If you build software on top of foundation models, the Sora–Omni sequence is the most important thing you'll read this quarter. Three implications:

1\. **"Best model wins" is over. "Best integration wins" replaces it.** The defensible value is no longer in the weights - it is in the reasoning context above the weights. A model is a feature of a reasoning system now. If your product is a vertical wrapper around a single-modality API, you are running Sora's playbook in slow motion.

2\. **Standalone gen-AI as a product category is shrinking.** Image generators, video generators, voice generators - anything that asks the user to bring their own intent - has the same retention problem Sora had. The category survives only inside something else: inside a doc editor, inside a CRM, inside a coding agent, inside a CAD tool. The thing that wraps it owns the user, the thing inside it is interchangeable.

3\. **The moat is the context you can carry into generation.** If your product knows the user's documents, customers, codebase, design system, or pipeline, then generation becomes coherent. If it knows none of that, you are competing on demo quality against companies whose distribution dwarfs yours.

Two of Google's other I/O announcements ratify this directly. Docs Live brings voice-driven document creation and editing into Google Docs for Pro and Ultra subscribers this summer — generation living inside the surface where the user's intent already lives. "Ask YouTube" puts Gemini-powered search inside the video the user is already watching, where the question is grounded in the frame on screen. Neither of these is a standalone product. Neither could be. Both are bets that the right place to put generative capability is wherever the user's context already is — and the corollary, unstated but obvious, is that the wrong place is a blank prompt box on a separate URL.

The honest counter-argument is that Sora may have been a unit-economics casualty, not a category obituary. Inference costs are falling. Maybe a 2027 standalone video product survives where the 2025 version couldn't. Possible. But the math has to fall by an order of magnitude, and even then the user still has to want to generate videos from nothing - and the data says they don't, often enough, to support a business.

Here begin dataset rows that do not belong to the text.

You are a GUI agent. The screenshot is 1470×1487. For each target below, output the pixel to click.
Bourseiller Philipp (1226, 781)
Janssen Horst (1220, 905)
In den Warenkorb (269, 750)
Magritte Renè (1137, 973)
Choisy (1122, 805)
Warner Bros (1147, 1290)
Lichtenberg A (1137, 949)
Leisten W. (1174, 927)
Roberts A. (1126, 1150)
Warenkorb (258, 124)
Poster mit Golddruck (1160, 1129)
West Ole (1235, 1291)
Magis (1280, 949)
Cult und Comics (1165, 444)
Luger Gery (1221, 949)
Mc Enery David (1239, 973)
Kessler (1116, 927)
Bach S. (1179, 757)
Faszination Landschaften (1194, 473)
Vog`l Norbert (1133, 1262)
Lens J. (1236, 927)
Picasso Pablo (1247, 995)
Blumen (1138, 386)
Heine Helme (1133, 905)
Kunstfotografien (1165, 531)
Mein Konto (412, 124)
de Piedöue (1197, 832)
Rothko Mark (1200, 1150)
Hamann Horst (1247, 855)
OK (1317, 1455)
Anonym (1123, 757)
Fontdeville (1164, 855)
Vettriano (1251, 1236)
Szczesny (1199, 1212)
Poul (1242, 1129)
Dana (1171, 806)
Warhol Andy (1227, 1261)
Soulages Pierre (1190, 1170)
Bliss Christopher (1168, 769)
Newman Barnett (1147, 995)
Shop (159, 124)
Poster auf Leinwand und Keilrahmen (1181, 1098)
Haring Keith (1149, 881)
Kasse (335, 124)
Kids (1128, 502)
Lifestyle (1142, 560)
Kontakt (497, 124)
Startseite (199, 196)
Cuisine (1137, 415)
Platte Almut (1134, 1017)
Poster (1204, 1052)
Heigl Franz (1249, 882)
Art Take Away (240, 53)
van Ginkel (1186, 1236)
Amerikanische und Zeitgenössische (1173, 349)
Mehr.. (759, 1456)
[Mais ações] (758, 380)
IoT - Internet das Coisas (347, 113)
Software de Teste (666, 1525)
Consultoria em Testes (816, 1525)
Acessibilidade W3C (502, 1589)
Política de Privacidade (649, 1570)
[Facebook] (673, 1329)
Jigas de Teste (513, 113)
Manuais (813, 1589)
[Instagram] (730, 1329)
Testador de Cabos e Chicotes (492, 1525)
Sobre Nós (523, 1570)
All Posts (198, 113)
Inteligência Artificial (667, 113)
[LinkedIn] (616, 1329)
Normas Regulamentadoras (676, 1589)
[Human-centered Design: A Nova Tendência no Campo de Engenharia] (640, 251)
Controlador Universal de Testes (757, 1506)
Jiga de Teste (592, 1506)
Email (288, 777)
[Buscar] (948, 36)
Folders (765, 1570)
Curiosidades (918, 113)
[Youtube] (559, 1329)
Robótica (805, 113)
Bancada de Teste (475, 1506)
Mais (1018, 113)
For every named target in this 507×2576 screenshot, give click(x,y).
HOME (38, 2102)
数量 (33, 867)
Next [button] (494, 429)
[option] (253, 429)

## What this means in practice

Two reader branches.

If you are **_choosing_** a generative tool to deploy inside your company: stop evaluating standalone video, image, or voice products on demo quality. Evaluate on which reasoning stack they ride. The vendor that's wired to the tool your team already uses will eat the vendor with the better samples within eighteen months. The standalone winner of the 2024 bake-off is the cautionary tale of the 2026 procurement cycle.

If you are **_building_** one: the question is not "which model do I use" - that is a vendor decision and it should rotate. The question is "what context do I own that the model cannot get without me?" If you cannot answer that in one sentence, you are building a thinner version of Sora.

## The falsifiable version

By the end of 2026, no standalone generative-video product will rank in the top five of its category by revenue. The top five will all be features inside reasoning-stack products - Gemini, ChatGPT, Claude, Kimi, ByteDance products and one vertical incumbent that integrates a third-party model deep enough to make the model invisible.

The I/O keynote tightens this prediction rather than loosening it. Omni Flash ships this summer, inside Gemini, on top of an installed base of 900M MAU. By the time a hypothetical 2026 standalone video competitor finishes its Series B, every Gemini user will already have a video model one sentence away from the conversation they're already having. The standalone product doesn't lose to a better model. It loses to a context window it can't access.

If we are wrong, it will be because inference unit economics fell faster than product architecture evolved, and "bring your own intent" turned into a viable consumer behavior. I do not think it will. The Sora numbers are the canary, and the canary is already dead.

The Omni leak is just Google telling everyone where the next layer of value is. Whether you are buying or building, the layer is not the model.